Our portfolio company Nevermined is working on exactly this by partnering with companies like Visa and Cloudflare on agent-to-agent payment orchestration. It is a massive, critical infrastructure play. But it doesn't sell a "narrative" or pump the next cycle like decentralized social networks or ZK identity did in the past.
The Builder's Paradise
In total, as I said at the beginning of the year, this is an amazing time to be a user of technology.
The possibilities are thrilling. Best-in-class companies are shipping faster than ever because they are using Claude Code to automate their own development. They are churning out features at a record pace. Users win as we keep getting better products for the same price.
But it remains to be seen how this shakes out for the workforce. Some companies will view this as an opportunity to accelerate their existing teams. Others will find opportunities to cut large components of a workforce that can be automated.
If you have a fully functional consultant sitting in your terminal for a trivial expense, the math changes. Business owners will look at their employees and ask hard questions. Which people are just doing repetitive tasks? Filling out forms. Submitting claims. Scheduling. These workflows can be taught to an AI assistant in minutes. You start to question which employees are actually required.
We also do not know which applications are immune to this disruption. I mentioned OpenTable above. It is possible that these become interface-free agent-to-agent coordination layers. When I need a table at 7pm, my agent talks to the OpenTable agentic server coordinates the reservation.
Or maybe the aggregation model breaks entirely. Restaurants might plug in an open-source booking agent that’s equally discoverable and stop paying OpenTable fees altogether. Agents do not care about a sleek centralized UX. They just research reviews and use my learned preferences pick the spot and then ping the restaurant's agent to coordinate the booking directly. This is already occurring with software development, where Claude will prescribe the tech stack I should use, install the packages on my computer to communicate directly with those services, and then coordinate everything on its own - sales and marketing roles evaporate when the model is just picking the best solutions through unbiased analysis of their capabilities and fit.

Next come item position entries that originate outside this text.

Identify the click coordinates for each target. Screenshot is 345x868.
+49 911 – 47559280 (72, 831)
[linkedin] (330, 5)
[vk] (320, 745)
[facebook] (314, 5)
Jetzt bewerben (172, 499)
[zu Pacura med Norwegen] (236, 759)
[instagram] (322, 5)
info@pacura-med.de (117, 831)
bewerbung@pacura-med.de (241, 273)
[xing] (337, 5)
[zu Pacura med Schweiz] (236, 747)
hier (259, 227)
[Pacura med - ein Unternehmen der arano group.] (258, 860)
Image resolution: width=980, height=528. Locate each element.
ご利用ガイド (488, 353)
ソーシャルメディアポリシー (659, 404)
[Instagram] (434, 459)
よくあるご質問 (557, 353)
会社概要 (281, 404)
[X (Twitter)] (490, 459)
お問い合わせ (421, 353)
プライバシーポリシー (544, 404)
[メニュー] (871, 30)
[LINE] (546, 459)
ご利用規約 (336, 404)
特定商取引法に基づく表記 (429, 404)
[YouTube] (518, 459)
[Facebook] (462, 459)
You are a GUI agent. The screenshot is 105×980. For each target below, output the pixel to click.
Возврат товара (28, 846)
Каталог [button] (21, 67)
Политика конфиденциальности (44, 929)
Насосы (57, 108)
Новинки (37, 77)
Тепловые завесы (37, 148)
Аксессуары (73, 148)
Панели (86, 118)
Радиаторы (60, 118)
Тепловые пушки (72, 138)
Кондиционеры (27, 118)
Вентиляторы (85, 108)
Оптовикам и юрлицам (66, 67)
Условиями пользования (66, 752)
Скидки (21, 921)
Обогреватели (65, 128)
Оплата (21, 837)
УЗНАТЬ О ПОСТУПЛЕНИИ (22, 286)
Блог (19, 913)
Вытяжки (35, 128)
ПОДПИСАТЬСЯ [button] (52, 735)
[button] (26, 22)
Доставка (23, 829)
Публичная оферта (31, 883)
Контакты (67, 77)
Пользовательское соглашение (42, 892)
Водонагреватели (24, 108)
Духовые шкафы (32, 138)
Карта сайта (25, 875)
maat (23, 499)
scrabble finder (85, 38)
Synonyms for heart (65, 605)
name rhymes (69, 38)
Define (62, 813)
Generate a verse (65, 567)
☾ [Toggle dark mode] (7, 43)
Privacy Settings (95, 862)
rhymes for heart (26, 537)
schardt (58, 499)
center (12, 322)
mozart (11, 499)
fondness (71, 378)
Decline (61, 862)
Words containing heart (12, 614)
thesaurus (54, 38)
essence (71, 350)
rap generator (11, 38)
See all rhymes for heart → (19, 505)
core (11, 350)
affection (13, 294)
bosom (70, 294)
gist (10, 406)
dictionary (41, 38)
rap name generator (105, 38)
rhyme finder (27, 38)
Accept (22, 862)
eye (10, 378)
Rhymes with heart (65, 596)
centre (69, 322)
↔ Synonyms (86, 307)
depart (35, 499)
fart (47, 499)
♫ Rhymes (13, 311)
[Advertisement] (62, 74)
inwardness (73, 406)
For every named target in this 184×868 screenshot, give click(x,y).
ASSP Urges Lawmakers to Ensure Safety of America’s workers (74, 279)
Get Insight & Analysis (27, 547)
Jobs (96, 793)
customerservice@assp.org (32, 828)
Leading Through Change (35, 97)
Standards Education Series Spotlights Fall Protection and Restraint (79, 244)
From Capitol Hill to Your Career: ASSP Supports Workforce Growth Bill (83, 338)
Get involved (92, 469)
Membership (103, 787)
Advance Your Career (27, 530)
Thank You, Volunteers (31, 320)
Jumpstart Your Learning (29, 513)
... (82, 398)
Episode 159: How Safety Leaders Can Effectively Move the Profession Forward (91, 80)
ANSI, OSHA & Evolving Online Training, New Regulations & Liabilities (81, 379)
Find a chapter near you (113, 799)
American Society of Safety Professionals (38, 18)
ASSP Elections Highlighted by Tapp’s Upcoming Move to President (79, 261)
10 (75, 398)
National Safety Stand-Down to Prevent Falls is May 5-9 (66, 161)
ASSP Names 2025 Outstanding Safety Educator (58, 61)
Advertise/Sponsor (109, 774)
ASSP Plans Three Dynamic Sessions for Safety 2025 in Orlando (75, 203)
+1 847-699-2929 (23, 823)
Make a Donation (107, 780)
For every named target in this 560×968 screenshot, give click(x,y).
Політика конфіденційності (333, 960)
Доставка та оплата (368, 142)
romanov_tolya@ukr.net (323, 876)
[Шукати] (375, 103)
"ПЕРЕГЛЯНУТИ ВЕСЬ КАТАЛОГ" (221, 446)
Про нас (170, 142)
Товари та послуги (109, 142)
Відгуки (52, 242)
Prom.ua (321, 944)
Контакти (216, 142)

For investors, the landscape is shifting so rapidly that predicting how far your typical consumer and business operator will go with adopting these innovations is challenging. However, the trends we observe at the edge today are likely to reach the mainstream in the coming months. Operators of “traditional” businesses have a significant opportunity to become the downstream beneficiaries of this activity if you leverage the advantages and deflationary effects they provide.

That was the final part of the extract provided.